While Trump won the state handily, Utah had the second-smallest shift to the right in the nation in 2024 after Washington state. Trump improved his margin by just over 1%, compared to the national rightward swing of 6%. Despite Trump's improved margin from 2020, Utah was the only state where Harris won a higher percentage of the vote than Biden in 2020, and it was the highest percentage of the vote won by a Democrat in Utah since Johnson's 1964 victory. Utah was also one of only six states where Harris received more raw votes than Biden in 2020. (Note: The other five states were Georgia, Maine, Nevada, North Carolina, and Wisconsin.)

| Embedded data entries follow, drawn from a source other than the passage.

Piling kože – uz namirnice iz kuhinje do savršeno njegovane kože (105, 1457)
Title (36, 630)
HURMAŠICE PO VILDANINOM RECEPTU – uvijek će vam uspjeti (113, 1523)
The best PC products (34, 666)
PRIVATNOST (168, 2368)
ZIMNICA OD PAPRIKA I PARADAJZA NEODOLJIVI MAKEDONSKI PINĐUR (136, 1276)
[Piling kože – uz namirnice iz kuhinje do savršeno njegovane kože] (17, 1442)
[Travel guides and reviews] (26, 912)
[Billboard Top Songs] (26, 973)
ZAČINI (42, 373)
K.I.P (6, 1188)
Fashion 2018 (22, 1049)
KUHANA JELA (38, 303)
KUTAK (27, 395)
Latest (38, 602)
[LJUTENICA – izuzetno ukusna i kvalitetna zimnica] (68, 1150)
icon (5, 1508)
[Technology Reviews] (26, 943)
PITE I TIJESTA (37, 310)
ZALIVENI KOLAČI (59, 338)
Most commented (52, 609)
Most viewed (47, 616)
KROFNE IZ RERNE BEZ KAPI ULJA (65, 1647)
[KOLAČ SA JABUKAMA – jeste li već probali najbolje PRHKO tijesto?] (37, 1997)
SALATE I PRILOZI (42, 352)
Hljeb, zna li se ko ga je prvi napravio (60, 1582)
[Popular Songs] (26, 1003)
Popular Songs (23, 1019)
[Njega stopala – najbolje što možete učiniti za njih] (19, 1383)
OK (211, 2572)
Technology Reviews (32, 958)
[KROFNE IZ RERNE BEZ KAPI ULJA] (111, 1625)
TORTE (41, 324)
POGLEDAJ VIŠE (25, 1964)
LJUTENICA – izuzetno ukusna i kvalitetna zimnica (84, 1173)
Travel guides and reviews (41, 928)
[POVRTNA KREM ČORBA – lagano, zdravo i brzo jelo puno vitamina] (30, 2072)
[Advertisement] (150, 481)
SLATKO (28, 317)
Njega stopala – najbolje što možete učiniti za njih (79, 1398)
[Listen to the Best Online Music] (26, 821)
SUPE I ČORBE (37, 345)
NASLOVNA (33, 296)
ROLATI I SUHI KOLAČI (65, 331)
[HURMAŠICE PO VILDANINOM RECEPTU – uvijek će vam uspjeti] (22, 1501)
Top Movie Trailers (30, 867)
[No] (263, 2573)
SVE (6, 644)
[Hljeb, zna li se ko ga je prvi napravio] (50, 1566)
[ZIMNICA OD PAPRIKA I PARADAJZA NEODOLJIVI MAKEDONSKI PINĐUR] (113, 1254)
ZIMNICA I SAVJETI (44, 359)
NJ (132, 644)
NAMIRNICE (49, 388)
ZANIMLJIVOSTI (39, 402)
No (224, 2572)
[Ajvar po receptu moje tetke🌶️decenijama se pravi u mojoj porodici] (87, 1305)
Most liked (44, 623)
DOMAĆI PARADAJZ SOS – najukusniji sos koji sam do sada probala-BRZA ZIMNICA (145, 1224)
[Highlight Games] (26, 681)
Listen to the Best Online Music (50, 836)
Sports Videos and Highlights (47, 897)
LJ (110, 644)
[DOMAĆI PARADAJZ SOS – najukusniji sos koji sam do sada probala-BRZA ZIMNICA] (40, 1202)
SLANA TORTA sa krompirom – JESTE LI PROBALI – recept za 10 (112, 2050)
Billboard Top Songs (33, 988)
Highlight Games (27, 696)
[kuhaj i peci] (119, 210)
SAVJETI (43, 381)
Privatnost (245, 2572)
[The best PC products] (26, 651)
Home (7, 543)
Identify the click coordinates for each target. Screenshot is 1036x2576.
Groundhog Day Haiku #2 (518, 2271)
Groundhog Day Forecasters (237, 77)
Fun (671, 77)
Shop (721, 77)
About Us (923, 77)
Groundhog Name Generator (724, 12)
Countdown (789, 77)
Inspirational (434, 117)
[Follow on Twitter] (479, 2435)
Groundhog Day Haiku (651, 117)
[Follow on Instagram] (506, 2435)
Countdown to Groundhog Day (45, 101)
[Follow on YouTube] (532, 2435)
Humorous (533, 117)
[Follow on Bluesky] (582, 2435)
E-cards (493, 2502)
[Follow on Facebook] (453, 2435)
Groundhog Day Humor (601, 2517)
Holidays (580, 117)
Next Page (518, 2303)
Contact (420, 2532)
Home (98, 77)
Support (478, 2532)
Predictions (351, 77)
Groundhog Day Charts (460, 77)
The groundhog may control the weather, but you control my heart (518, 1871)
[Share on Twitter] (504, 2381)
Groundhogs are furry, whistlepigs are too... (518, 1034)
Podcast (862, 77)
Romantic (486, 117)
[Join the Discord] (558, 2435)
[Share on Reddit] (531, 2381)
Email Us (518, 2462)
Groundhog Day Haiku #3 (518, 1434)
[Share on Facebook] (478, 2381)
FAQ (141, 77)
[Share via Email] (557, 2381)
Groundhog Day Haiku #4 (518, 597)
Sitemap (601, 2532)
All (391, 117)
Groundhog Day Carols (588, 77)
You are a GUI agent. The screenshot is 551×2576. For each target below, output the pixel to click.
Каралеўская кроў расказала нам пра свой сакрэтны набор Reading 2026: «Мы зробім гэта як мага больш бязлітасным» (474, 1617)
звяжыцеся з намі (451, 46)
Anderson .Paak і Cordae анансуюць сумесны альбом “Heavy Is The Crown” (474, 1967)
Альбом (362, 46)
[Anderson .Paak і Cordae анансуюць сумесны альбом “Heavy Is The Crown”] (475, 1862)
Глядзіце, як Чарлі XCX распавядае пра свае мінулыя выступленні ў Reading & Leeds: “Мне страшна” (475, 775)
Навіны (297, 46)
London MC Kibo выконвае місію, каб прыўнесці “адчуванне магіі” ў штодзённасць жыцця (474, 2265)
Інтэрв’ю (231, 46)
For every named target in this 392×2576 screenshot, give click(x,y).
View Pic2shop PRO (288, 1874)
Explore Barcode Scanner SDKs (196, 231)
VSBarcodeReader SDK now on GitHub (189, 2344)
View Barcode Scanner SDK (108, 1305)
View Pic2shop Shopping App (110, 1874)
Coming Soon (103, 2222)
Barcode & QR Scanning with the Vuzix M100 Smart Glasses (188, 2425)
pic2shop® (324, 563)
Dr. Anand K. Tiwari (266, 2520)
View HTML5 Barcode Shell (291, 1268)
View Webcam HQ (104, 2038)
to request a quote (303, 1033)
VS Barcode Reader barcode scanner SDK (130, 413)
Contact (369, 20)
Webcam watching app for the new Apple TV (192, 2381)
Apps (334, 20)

Democrat Kamala Harris won the same three counties that Joe Biden did in 2020: Salt Lake, home to the state capital and largest city Salt Lake City; Summit, home to a handful of ski resorts and SLC suburbs; and Grand, home to Moab and nearby Arches National Park. 17 out of Utah's 29 counties also shifted to Harris compared to 2020.

===Nationwide trends===
According to an analysis by The Economist, this may have been because of a realignment of college-educated and native-born voters to Democrats, while non-college and foreign-born voters shifted to Republicans. This played out nationally, with Harris gaining among White women with college degrees and Black women, while Trump gained among Whites without college degrees and Hispanic voters.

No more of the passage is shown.